Her kitchen has been infested by itty bitty mice who have made confetti out of her linens and spreading feces on her china. I'm not sure, but I believe this might qualify as the smallest entry (by weight) in the never ending FMH Poop Chronicles.
Janet has tried to be humane in her attempt to rid her kitchen of her furry four footed guests. Her humanity and compassion are to be praised, but thus far have been ineffective. Her husband (of Porter Rockwell lineage) has taken increasingly drastic measures including "evil snap traps". Janet has even gone so far as to purchase Dcom in an effort to melt the little critters' nervous system.

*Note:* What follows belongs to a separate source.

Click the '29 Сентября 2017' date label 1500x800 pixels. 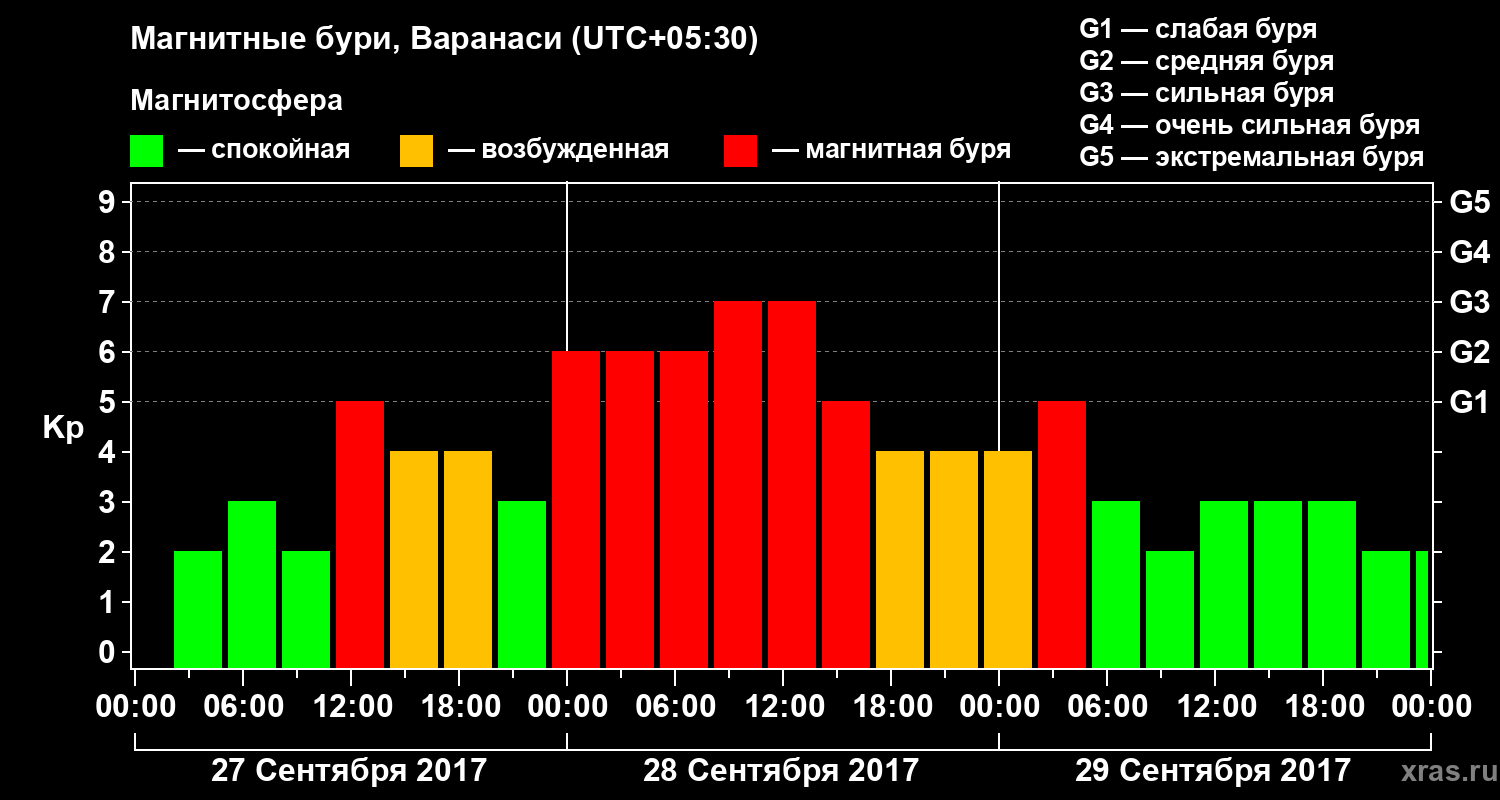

Well, if I may be so bold, I'd like to add my suggestions to her list of rodent countermeasures to try. I have but two:
The M-84 Stun Grenade
Guaranteed to disable and disorient anything or anyone in the room. Also effective on annoying neighbors and packs of roving stray dogs. Comes in packages of three. Make sure to turn the gas off before throwing the device into the kitchen. Marketed as a non-lethal device, something sure to appeal to Janet's "marshmallow waffley liberal commie pinko" sensibilities.
The Desert Eagle 50
Sure to appeal to the Porter Rockwell half of the household. The downside is, identifying the remains of the little beasties might be difficult as the .50 cal round is almost bigger than the beastie itself. Another downside to this option is the possible separated shoulder resulting from the recoil.
Good luck defending your castle, Janet. These beasts are ferocious! And they have really sharp teeth!